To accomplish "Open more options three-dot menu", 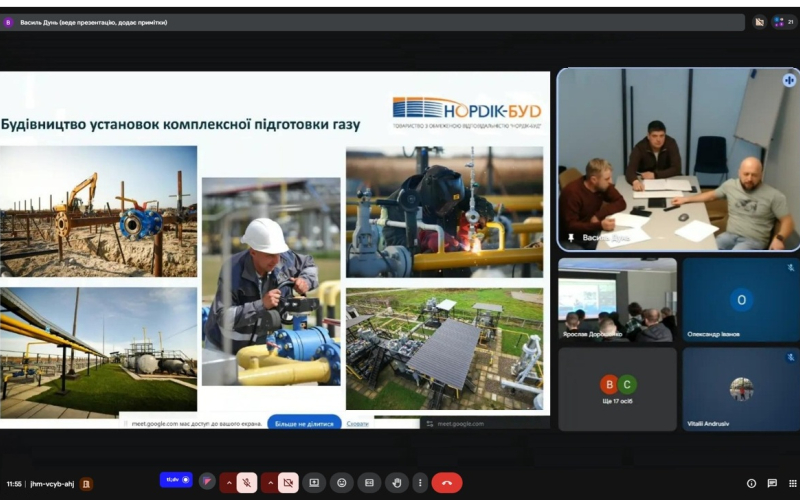I will 419,483.
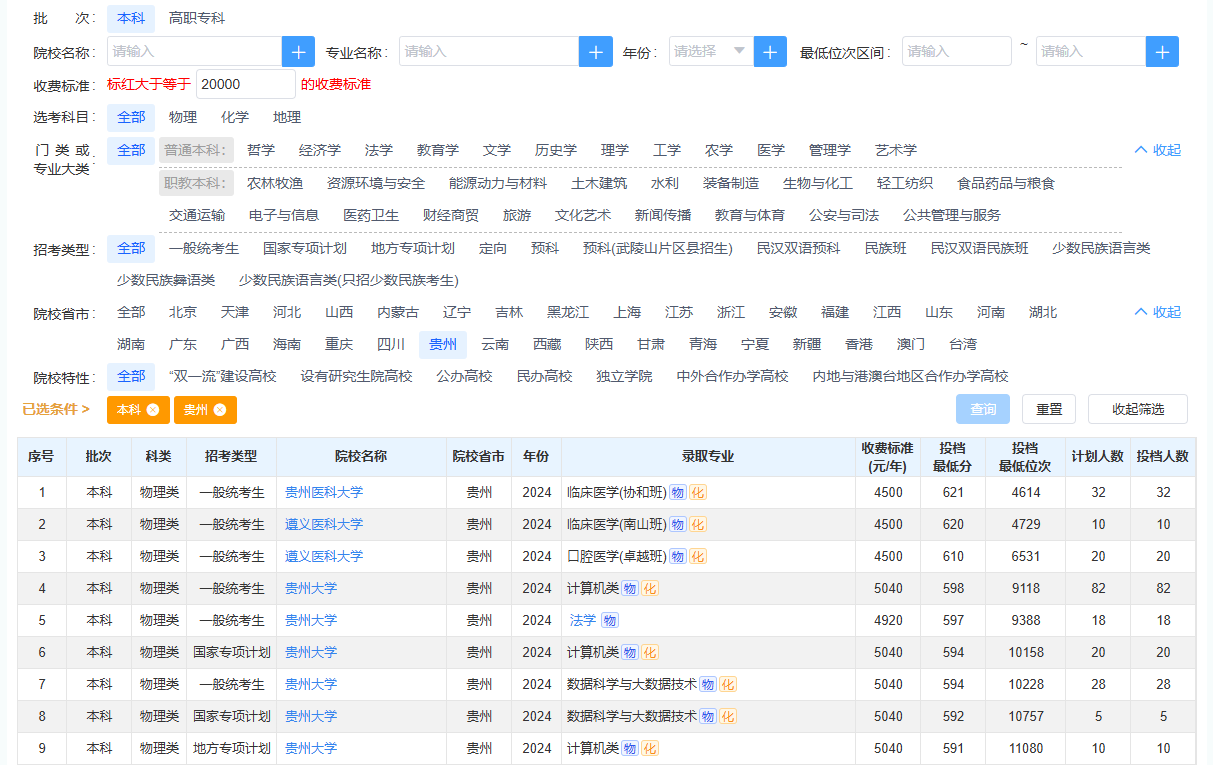Click the plus icon beside 专业名称 input

tap(595, 50)
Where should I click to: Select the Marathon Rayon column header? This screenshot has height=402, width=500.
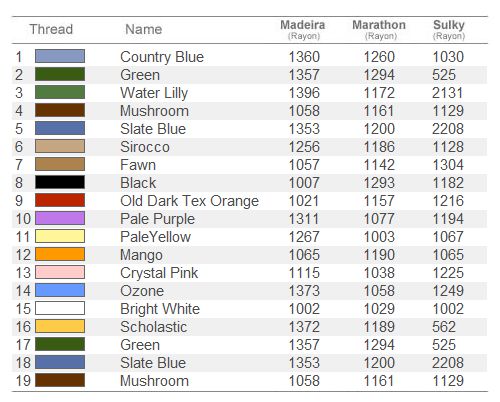pyautogui.click(x=379, y=30)
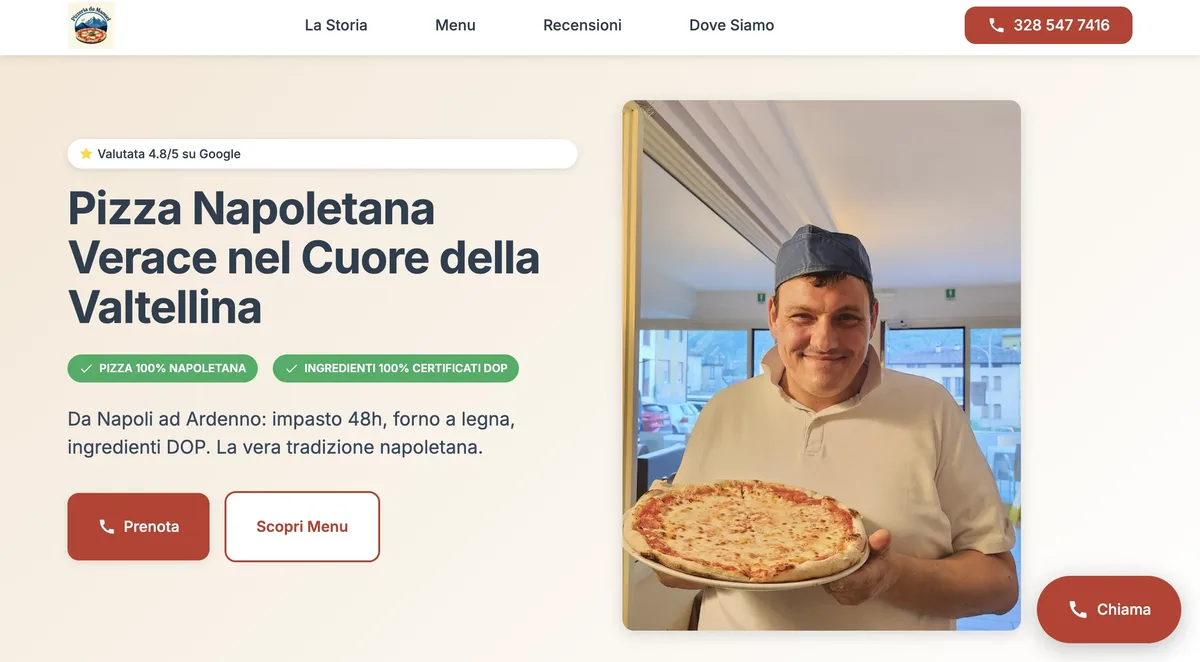
Task: Open Dove Siamo in the navigation bar
Action: coord(731,24)
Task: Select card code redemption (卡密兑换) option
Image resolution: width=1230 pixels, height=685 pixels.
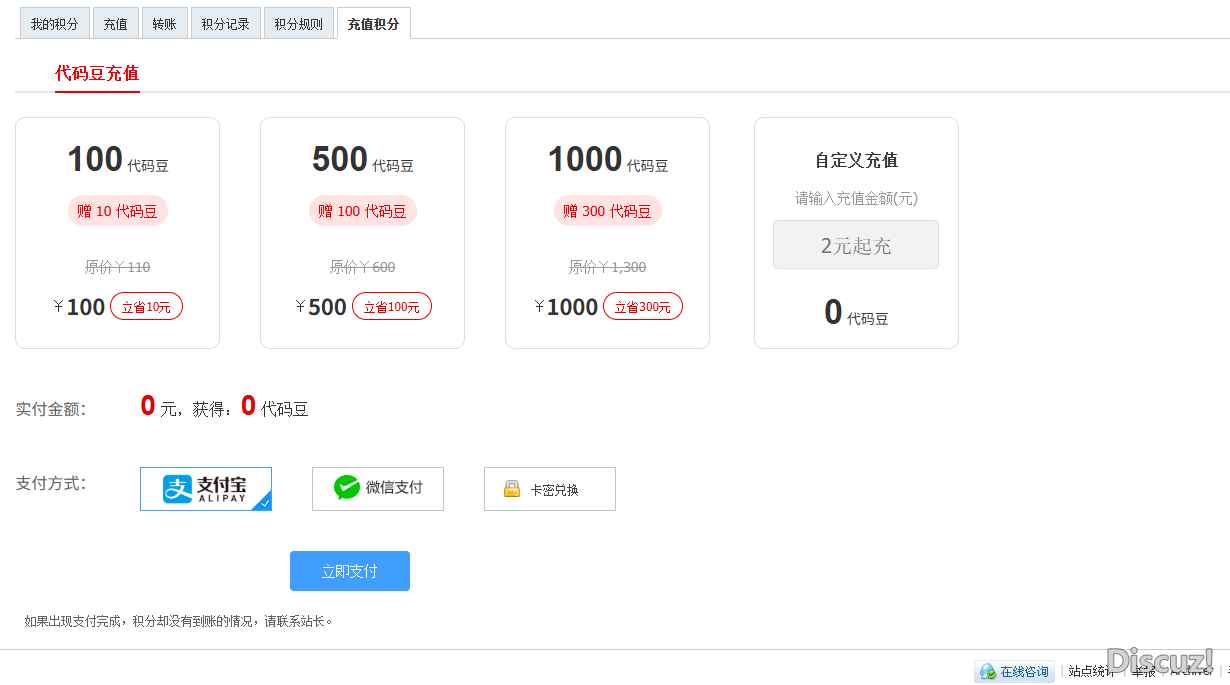Action: pyautogui.click(x=550, y=489)
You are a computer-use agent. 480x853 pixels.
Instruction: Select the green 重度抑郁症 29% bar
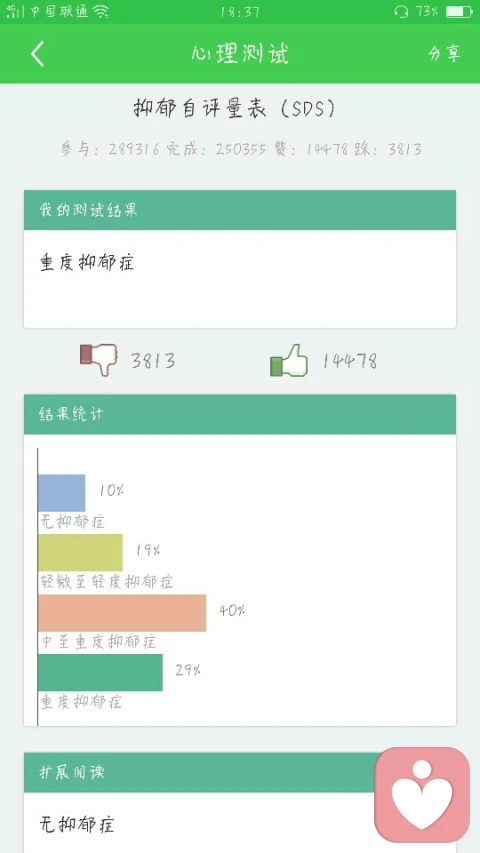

#### What is required:
Leaving the pictures aside, transcribe only the lines from the one containing "Image resolution: width=1230" to the final line of the listing above, inclusive, exactly as they appear.

#### Answer to the problem:
Image resolution: width=1230 pixels, height=685 pixels.
Action: pyautogui.click(x=550, y=489)
You are a computer-use agent. 480x853 pixels.
Instruction: Select the green 重度抑郁症 29% bar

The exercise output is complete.